What to look for in a debt consolidation loan
If you’ve ever shopped around for a loan before, chances are you know what to look for. However, because consolidation loans involve multiple debt streams, that monthly payment can add up fast.
When trying to find the best option for your situation, compare at least a few lenders and pay close attention to the features. The loan details are on the lender’s website or within its terms and conditions page.
The details to keep an eye out for include — but aren’t limited to — the loan type, the term and whether it’s secured or unsecured.
The most common loan types include personal loans, 0 percent balance transfer credit cards, 401(k) loans and home equity loans. Some require collateral, like home equity loans and secured personal loans, while others don’t, so it’s worth understanding how each debt product works as it could impact other areas of your finances.
Be mindful of the long-term impact of your loan. For example, most 0 percent APR credit cards come with high rates after the introductory period ends. To avoid getting hit with sky-high interest charges, make sure you can pay down the balance within the interest-free time frame.
Longer loan terms could mean your monthly payments are more affordable, but it means that you’ll pay more in interest over the life of the loan. Evaluate your budget and don’t stretch your finances too thin, but you may find that a shorter repayment term is ideal. Despite the monthly payments being higher, you’ll pay far less in interest and will be debt free much sooner.
Secured debt is easier to qualify for and typically comes with lower rates, but this is only because the balance is backed by collateral. This means that the lender will require you to put up an asset to get approved. Depending on the loan requirements, this can be anything from a security deposit to a vehicle or even your home.
If you fail to make the payments or default on the loan, the lender can seize your collateral to make up for the delinquent payments. Unsecured loans are less risky for the borrower as they don’t require collateral, but they are generally more difficult to get approved for.
How to tell if a debt consolidation loan is right for you
A debt consolidation loan is worth considering if:
- You qualify for a lower interest rate. If you have good or excellent credit and plan to consolidate credit card debt, you’ll likely get a lower interest rate on a debt consolidation loan than you currently have on all your credit cards.
- You want a predictable monthly payment. The interest rate is fixed on most debt consolidation loans, which means you’ll get a predictable monthly payment that you can work into your budget.

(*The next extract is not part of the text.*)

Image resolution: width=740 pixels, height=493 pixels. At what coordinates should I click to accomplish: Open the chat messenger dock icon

But a debt consolidation loan only makes sense if you can afford this amount.
- You’d prefer to pay a single creditor each month. Instead of scrambling to pay several creditors by the payment due dates, you’ll only pay one creditor each month and can avoid late payment fees and adverse credit reporting.

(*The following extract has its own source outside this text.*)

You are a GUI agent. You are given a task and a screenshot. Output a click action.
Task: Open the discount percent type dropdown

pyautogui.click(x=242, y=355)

However, there are instances where it could be more sensible to explore other options. If your credit score is on the lower end, it’s highly unlikely that you’ll qualify for a debt consolidation loan with a lower interest rate than you currently have.
It’s best to avoid taking out a debt consolidation loan if money’s tight or you tend to overspend, making it challenging to afford the monthly loan payments or risk racking up even more debt. In this case, you’re better off reaching out to lenders and creditors to negotiate a payment arrangement that works for your finances.
The bottom line
If you can qualify for a low interest rate, a debt consolidation loan can streamline the repayment process and save you money in interest at the same time.
Before you commit to consolidating, explore your loan options and details, specifically the rates and fees of each. If you qualify for a lower rate and the monthly payments fit comfortably within your budget and you can manage the loan, then a debt consolidation loan may be the best relief method for your finances.